[Start Supplied material]

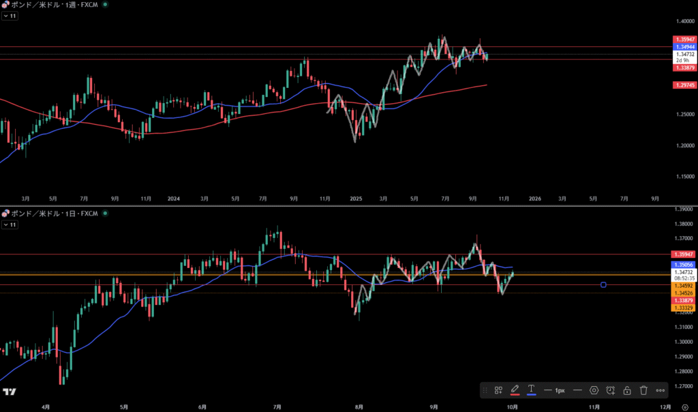
Task: Open more options three-dot icon
Action: [661, 390]
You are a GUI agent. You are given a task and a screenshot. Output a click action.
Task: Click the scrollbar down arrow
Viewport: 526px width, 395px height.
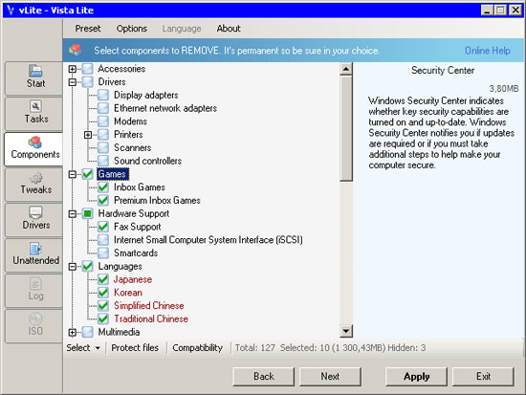click(x=345, y=331)
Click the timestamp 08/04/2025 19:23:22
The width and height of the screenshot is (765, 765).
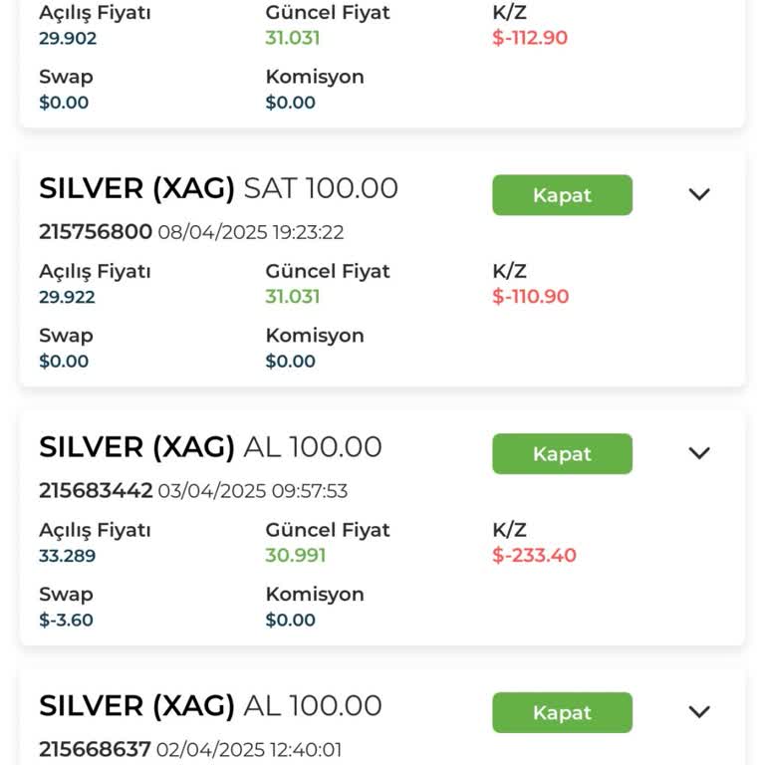click(251, 232)
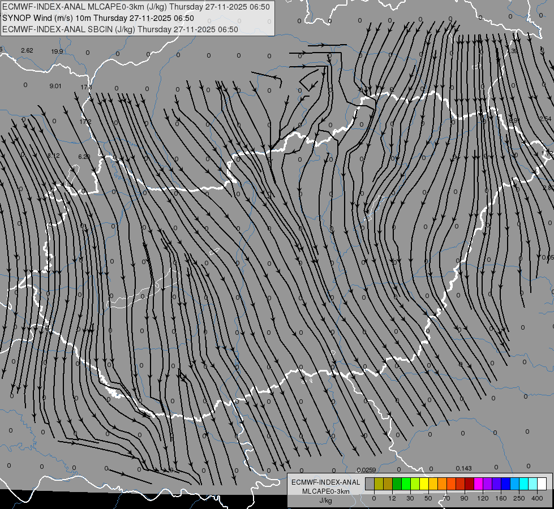554x509 pixels.
Task: Click the legend label 400
Action: [x=537, y=498]
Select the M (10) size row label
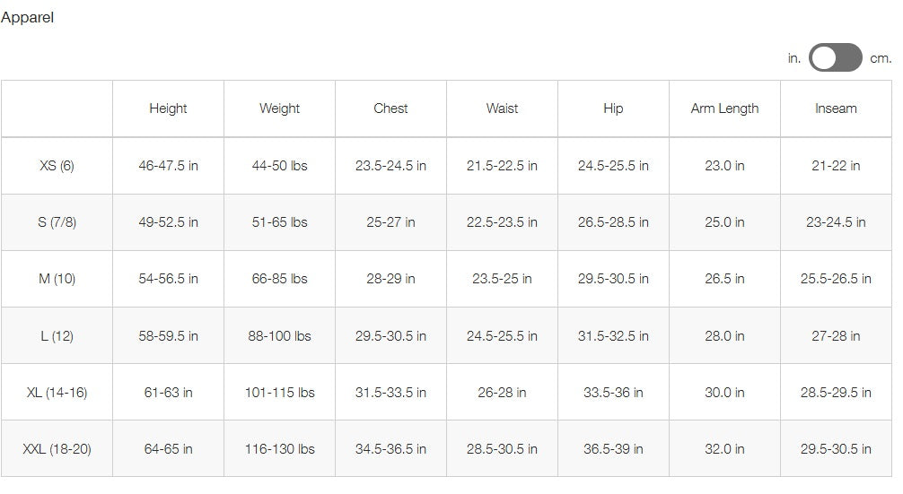 57,278
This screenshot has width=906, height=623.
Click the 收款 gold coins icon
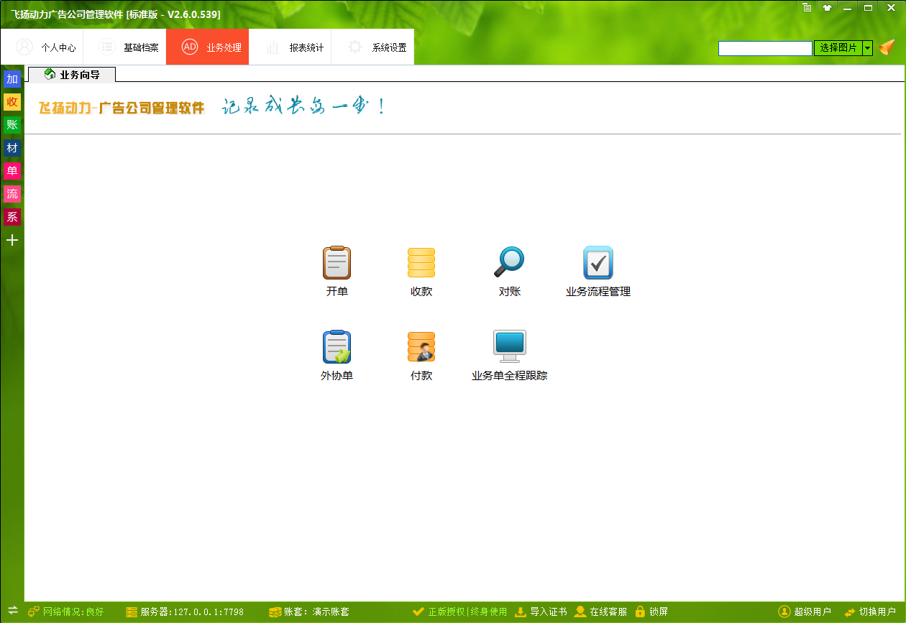click(421, 263)
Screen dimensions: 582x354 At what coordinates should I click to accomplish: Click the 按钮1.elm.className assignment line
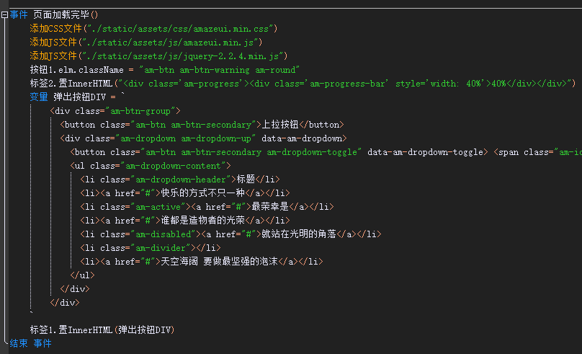[x=164, y=70]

[End Supplied material]

> Task instructions:
Format every line of the entries above as a JSON list of strings, one string per line and no strings for blank lines. Leave the pictures out.

> Worked answer:
[
  "Task: Open more options three-dot icon",
  "Action: [661, 390]",
  "You are a GUI agent. You are given a task and a screenshot. Output a click action.",
  "Task: Click the scrollbar down arrow",
  "Viewport: 526px width, 395px height.",
  "click(x=345, y=331)",
  "Click the timestamp 08/04/2025 19:23:22",
  "The width and height of the screenshot is (765, 765).",
  "click(251, 232)",
  "554x509 pixels.",
  "Task: Click the legend label 400",
  "Action: [x=537, y=498]",
  "Select the M (10) size row label",
  " 57,278",
  "This screenshot has width=906, height=623.",
  "Click the 收款 gold coins icon",
  "click(421, 263)",
  "Screen dimensions: 582x354 At what coordinates should I click to accomplish: Click the 按钮1.elm.className assignment line",
  "[x=164, y=70]"
]